_EXERCISE REQUIREMENTS_
Copy out each line of the material below that holds the string "computer".

──────── PROVIDED INFORMATION

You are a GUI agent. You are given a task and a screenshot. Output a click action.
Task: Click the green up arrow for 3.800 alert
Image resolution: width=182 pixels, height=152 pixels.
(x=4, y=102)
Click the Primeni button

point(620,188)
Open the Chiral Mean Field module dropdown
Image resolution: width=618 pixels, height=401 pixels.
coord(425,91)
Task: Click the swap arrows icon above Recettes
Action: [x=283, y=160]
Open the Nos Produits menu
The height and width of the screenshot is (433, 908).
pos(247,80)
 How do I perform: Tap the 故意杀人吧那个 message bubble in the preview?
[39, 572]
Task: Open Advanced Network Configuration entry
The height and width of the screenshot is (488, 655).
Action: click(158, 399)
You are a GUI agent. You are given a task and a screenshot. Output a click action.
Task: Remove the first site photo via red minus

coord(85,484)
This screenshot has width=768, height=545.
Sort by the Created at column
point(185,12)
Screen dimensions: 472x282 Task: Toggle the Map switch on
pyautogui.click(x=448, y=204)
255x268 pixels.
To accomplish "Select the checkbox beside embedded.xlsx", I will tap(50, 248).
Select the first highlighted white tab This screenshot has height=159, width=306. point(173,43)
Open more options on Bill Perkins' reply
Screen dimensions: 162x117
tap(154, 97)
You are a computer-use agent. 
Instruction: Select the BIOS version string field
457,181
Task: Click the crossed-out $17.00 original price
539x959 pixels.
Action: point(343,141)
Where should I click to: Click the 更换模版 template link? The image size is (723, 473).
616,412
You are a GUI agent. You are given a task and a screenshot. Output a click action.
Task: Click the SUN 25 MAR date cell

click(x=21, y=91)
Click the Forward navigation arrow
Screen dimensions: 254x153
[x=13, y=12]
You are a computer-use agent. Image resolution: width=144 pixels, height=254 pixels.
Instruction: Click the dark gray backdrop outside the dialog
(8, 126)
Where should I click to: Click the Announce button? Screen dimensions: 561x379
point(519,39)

────────────────

_SOLVED EXERCISE_
You are a computer-use agent. 
You are a computer-use agent. Image resolution: width=144 pixels, height=254 pixels.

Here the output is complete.